WHAT IS REQUIRED: Repeat exactly what runs from the line containing "This screenshot has height=387, width=639." through the last line of the material below. Do not copy the pictures.

DATA FOR THIS TASK:
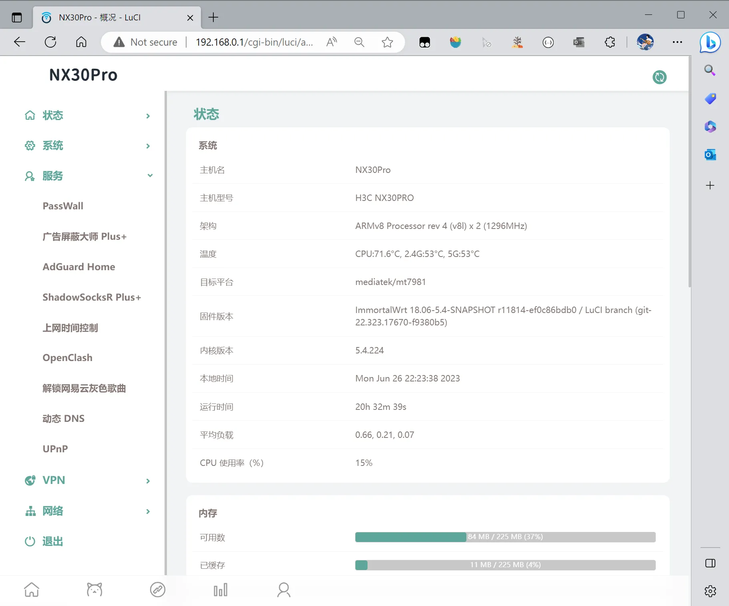Viewport: 729px width, 606px height.
Task: Click the 可用数 memory progress bar
Action: pos(505,537)
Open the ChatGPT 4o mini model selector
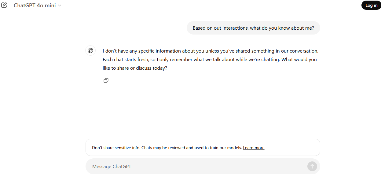 pos(38,6)
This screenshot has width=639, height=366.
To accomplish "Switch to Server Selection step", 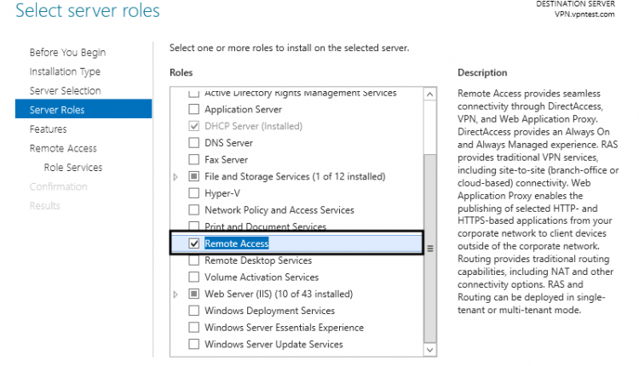I will pos(65,91).
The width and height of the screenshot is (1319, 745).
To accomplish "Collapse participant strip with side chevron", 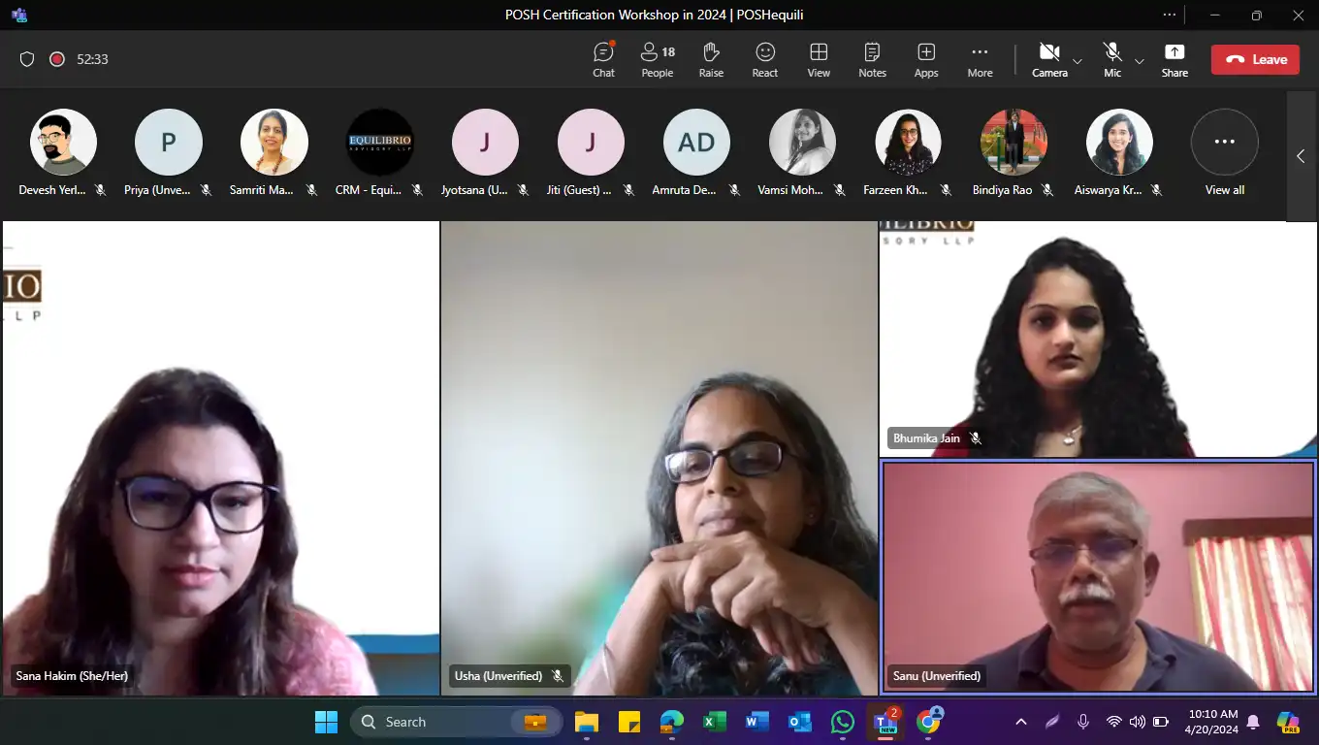I will [1301, 156].
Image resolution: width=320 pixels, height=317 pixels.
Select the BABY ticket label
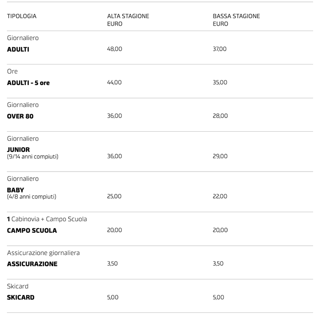point(16,190)
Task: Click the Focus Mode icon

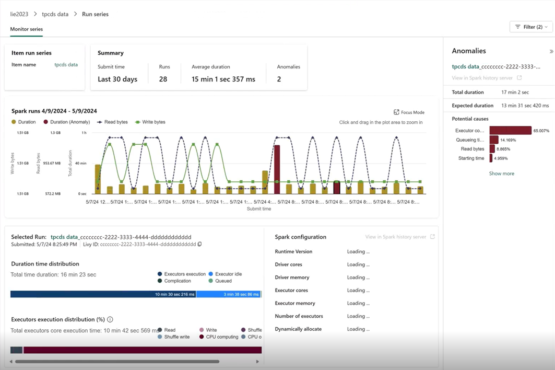Action: click(x=396, y=112)
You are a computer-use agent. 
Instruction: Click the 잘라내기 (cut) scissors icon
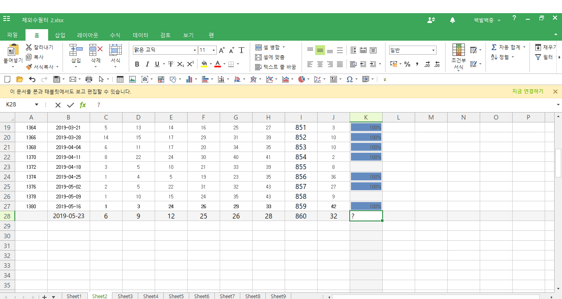(x=29, y=48)
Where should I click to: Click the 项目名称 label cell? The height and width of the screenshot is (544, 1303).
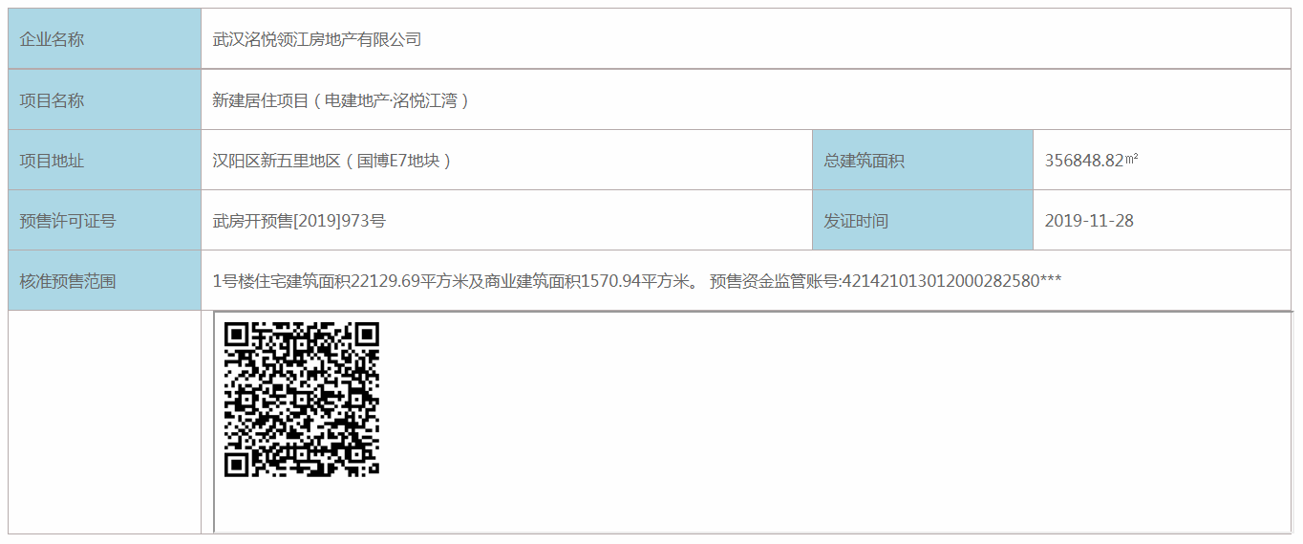click(105, 99)
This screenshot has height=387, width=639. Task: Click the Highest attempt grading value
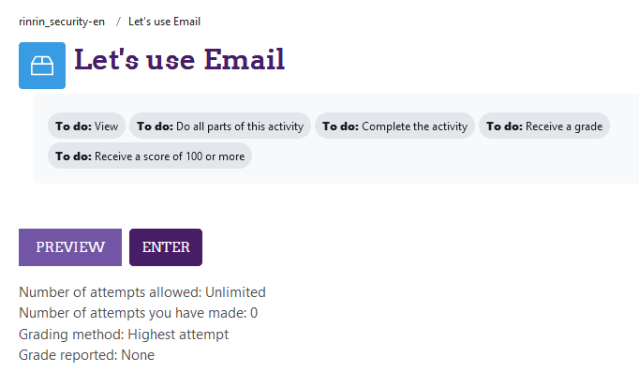pos(179,334)
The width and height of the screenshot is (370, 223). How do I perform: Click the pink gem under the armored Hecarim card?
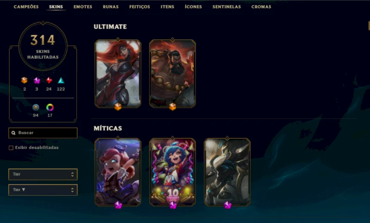(x=228, y=205)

ANSWER TO THIS EXERCISE:
This screenshot has height=387, width=639. Task: Click the Highest attempt grading value
pos(179,334)
The width and height of the screenshot is (370, 223). How do I perform: Click the pink gem under the armored Hecarim card?
(x=228, y=205)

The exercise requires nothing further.